**AIM OF THE TASK:**
In the entries below, count the lines that hold the string "This" and state only that count.

**INPUT RECORDS:**
━━━━━━━━━━━━━━━━━━━━━━━━━━━━━━

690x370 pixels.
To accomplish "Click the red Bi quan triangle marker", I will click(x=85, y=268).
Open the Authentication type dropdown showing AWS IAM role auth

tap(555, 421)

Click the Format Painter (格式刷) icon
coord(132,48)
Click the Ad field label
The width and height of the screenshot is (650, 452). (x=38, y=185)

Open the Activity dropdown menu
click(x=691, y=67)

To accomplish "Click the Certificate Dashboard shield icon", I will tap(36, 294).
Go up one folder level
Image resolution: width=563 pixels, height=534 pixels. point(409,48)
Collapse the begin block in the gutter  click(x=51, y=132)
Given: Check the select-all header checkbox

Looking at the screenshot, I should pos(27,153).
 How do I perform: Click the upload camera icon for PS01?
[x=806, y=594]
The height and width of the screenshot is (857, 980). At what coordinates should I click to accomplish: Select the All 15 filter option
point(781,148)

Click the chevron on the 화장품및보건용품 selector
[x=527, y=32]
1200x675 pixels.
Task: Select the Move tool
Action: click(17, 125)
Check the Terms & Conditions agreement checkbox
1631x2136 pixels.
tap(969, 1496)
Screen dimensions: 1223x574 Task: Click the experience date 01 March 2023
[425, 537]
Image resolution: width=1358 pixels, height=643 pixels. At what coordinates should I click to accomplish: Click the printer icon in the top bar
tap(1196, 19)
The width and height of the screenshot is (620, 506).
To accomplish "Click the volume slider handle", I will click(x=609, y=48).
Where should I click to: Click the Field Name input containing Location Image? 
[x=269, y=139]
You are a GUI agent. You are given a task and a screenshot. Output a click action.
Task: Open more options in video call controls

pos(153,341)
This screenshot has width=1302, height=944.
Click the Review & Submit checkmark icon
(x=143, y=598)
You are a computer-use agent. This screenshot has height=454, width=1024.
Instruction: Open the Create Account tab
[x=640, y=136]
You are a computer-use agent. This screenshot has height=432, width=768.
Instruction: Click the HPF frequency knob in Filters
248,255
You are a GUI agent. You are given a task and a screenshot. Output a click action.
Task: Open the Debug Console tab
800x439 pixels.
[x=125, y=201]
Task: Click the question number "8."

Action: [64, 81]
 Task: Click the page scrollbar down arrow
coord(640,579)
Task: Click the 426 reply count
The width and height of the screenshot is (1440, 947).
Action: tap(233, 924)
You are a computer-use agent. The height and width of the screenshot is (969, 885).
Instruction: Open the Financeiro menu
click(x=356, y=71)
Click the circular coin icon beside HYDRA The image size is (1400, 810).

━━━━━━━━━━━━━━━━━━━━━━━━━━━━━━

**EXERCISE SOLUTION:**
3